Em todos os meios de comunicação, as últimas semanas foram marcadas pela expressão "crise sem precedentes", ou por outras semelhantes. Claro que se trata da crise financeira que assustou, e continua assustando, não só os norte-americanos, mas literalmente o mundo inteiro. Ainda que algumas nações talvez não tenham se apercebido da profundidade da crise, com certeza nenhuma deixará de sentir, com maior ou menor intensidade, suas consequências.
As análises e os diagnósticos são os mais contraditórios. No fundo isso revela que ninguém está entendendo bem o que está ocorrendo, e por isso mesmo ninguém consegue entrever por onde se encontra a saída. Em assim sendo não adianta insistir nem nos diagnósticos nem nos prognósticos. A única coisa que parece estranha em todas as análises é o silêncio quase absoluto sobre os trilhões gastos pelos norteamericanos em guerras absurdas, como se isto nada tivesse a ver com a crise financeira.
Pressupondo o que já foi analisado sob os mais diversos ângulos, parece que se pode dar um passo adiante no sentido de entrever aspectos positivos de uma crise como esta. Todos sabemos que a própria palavra "crise" está ligada a purificação. Ou seja, sempre podem ser tiradas algumas lições.
Entre as muitas lições possíveis emerge como primeira a volatilidade não apenas do "mercado", hoje mais virtual do que real, como também a fragilidade de qualquer instituição humana. Ninguém pode esquecer o trecho do Evangelho de Mateus ( 6,19-23 ), que alerta para o risco de investir em tesouros que poderão ser devorados pela ferrugem e pelas traças, quando não são levados pelos ladrões. Convém ter presente ainda aquela outra passagem que se refere à pouca inteligência dos que constroem sua casa sobre a areia ( Mt 7, 26).

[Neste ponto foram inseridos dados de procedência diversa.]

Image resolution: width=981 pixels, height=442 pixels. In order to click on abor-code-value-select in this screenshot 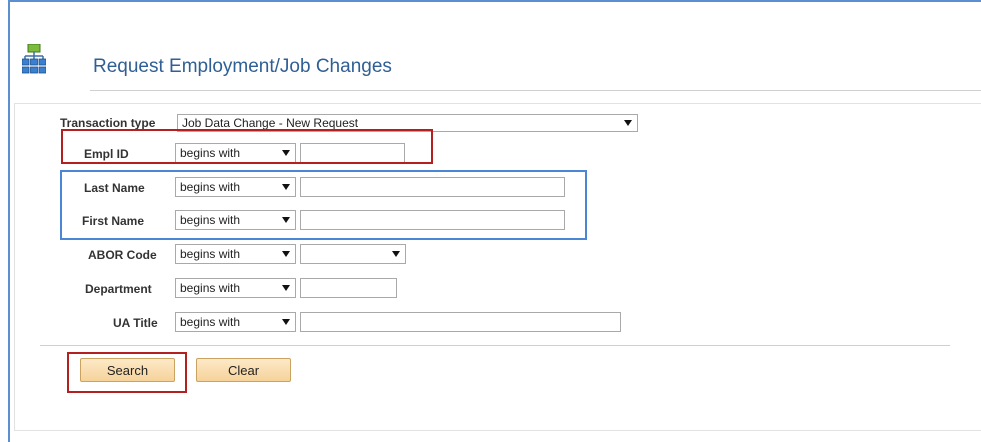, I will do `click(353, 254)`.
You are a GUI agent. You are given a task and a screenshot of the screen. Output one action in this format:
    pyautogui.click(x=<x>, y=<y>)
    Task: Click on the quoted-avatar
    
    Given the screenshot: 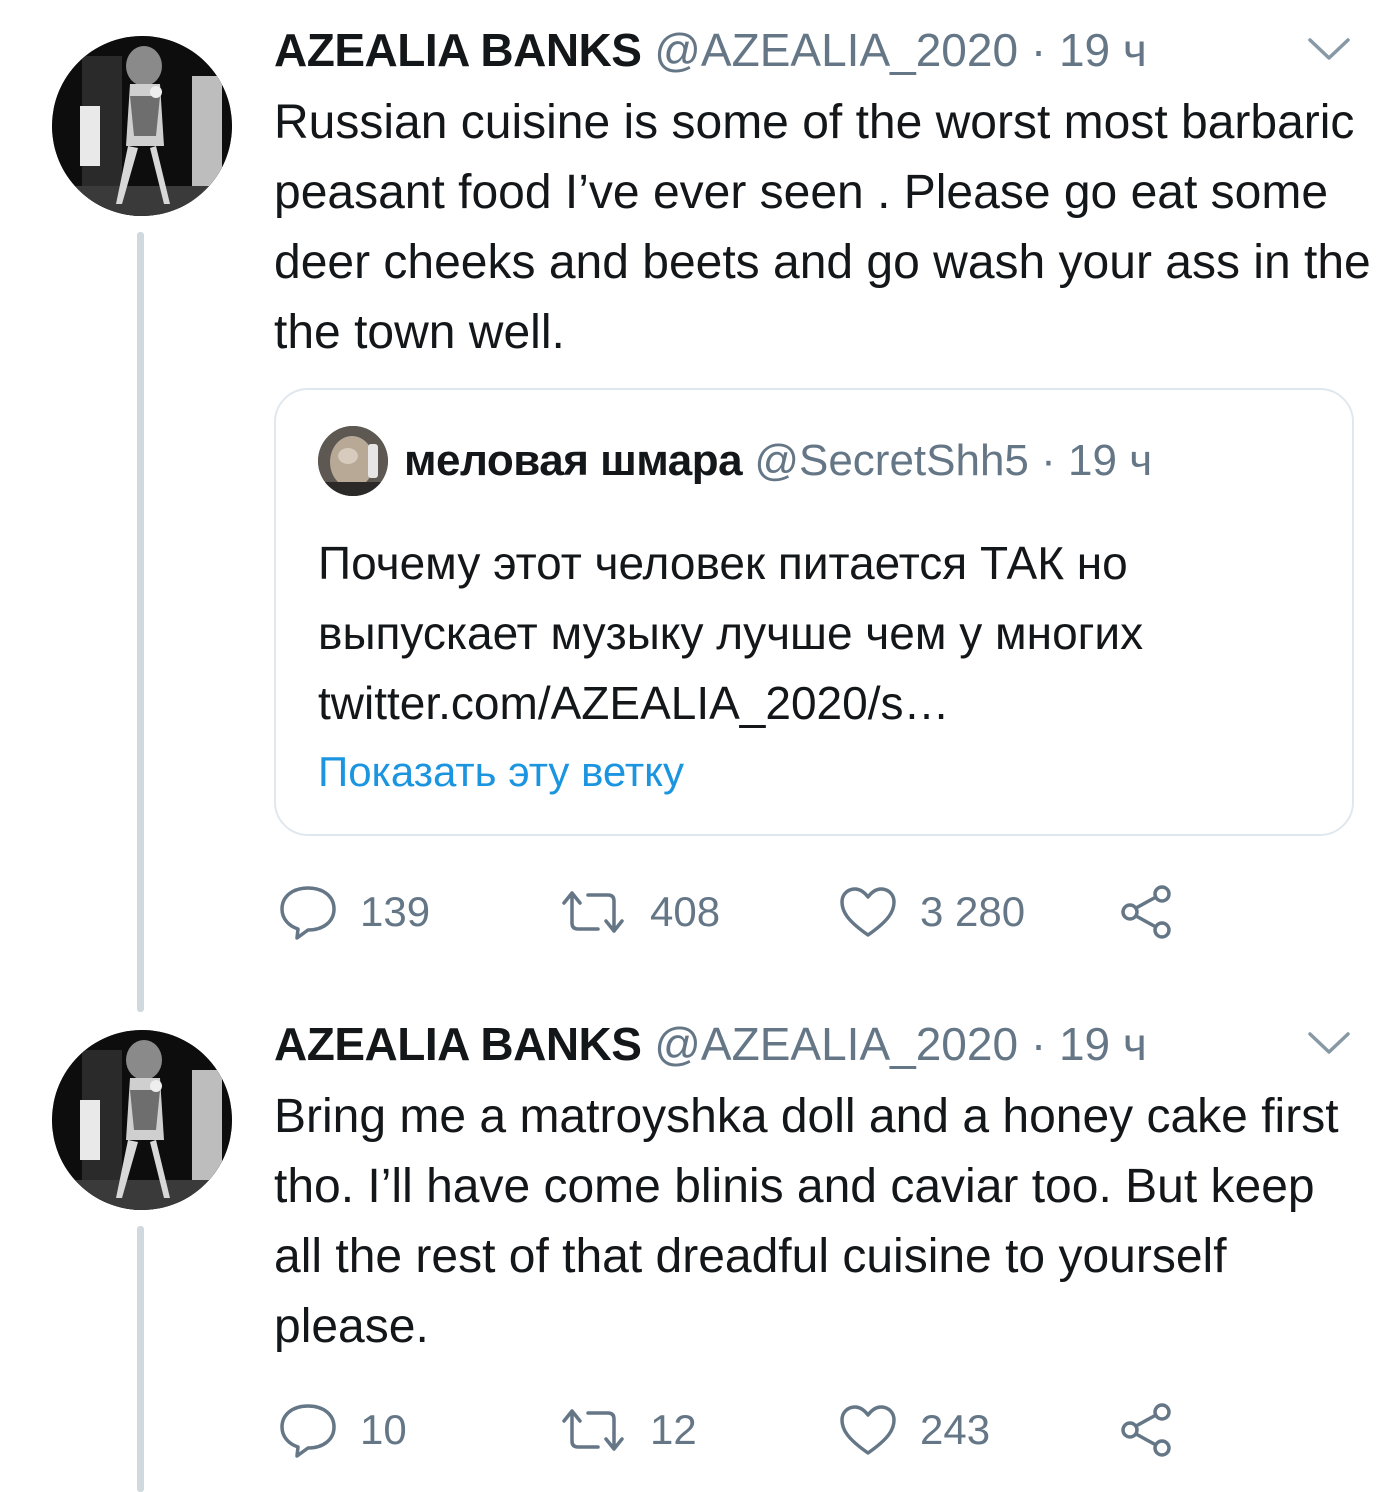 What is the action you would take?
    pyautogui.click(x=353, y=461)
    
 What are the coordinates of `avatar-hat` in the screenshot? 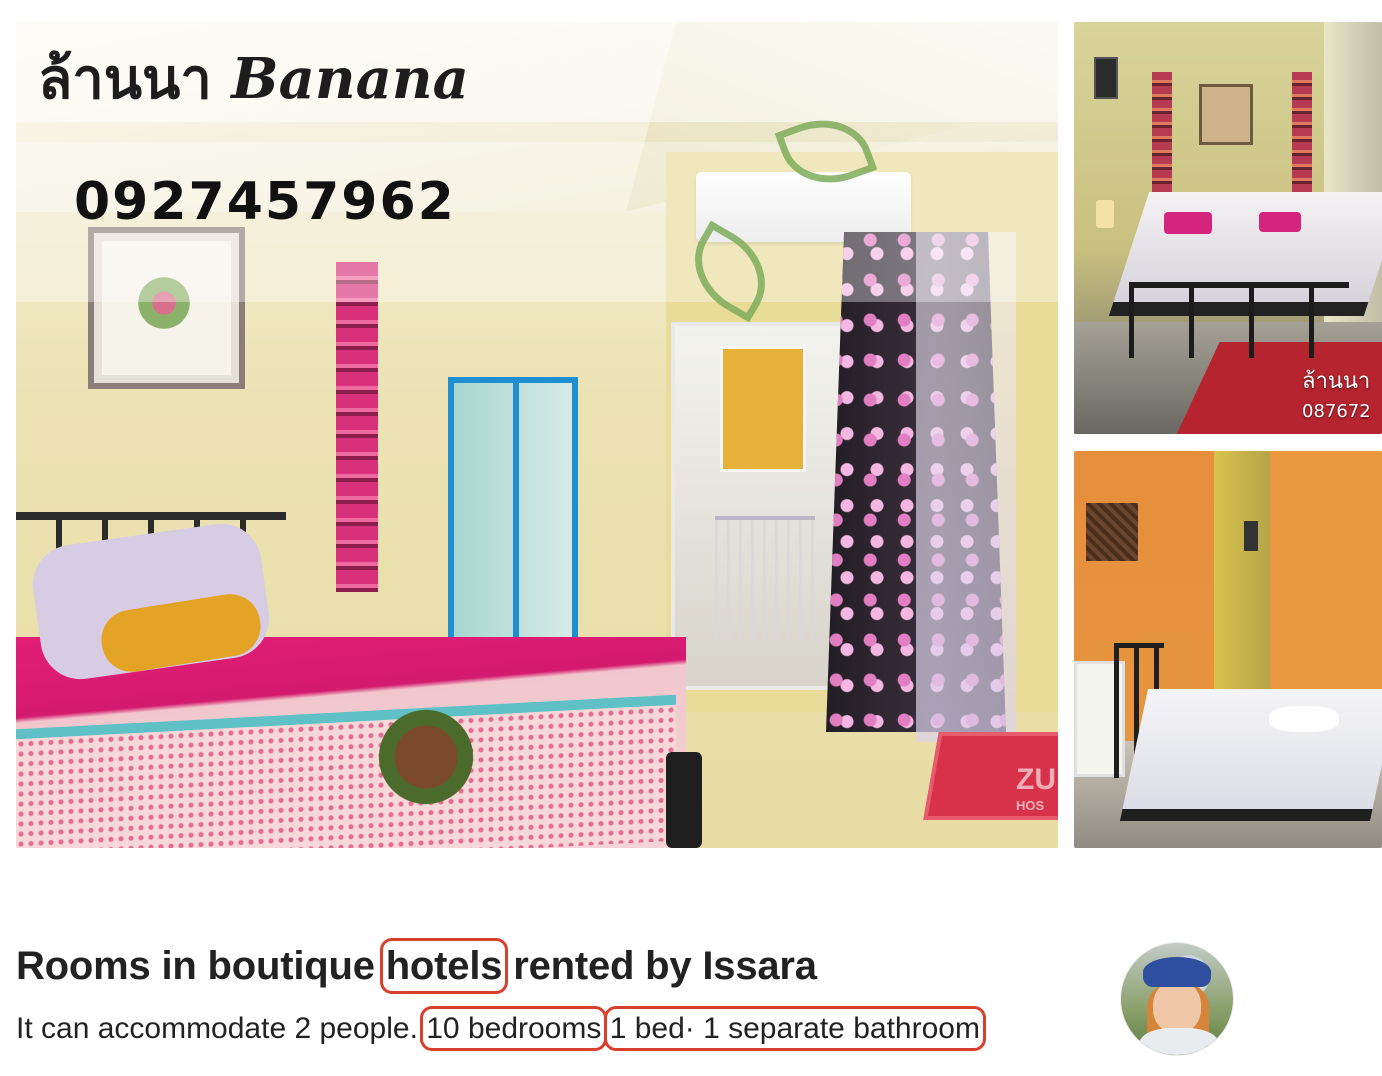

Curiosas neste contexto, duas frases pronunciadas pelo presidente do Banco Mundial (Bird), Robert B. Zoellick: "Essa é uma catástrofe construída pelo homem. Portanto, as ações e respostas para superá-la estão em nossas mãos".
Se a responsabilidade é nossa, então só nos resta tomar medidas adequadas. E essas passam, naturalmente, não mais por ações isoladas de nações isoladas, mas por ações globais, no sentido mais exato da palavra. Ademais, a profundidade da crise mostra que não bastam remendos; o que está em jogo é toda uma concepção de vida, uma concepção de economia, uma concepção de política. Ou seja, agora, mais do que nunca, impõe-se uma revisão profunda sobre nossa maneira de ser e de viver neste mundo.
Felizmente, até que enfim uma crise verdadeira conseguiu o que até agora não passava de um sonho um tanto longínquo: se todos estamos no mesmo barco, todos temos que juntar nossas inteligências para enfrentar esta "crise sem precedentes". Felizmente, ela está se apresentando como uma "oportunidade sem precedentes" para uma nova tomada de consciência sobre a nossa condição humana na terra: ou juntamos nossas forças, ou todos seremos engolidos pelo dilúvio que não poupa ninguém.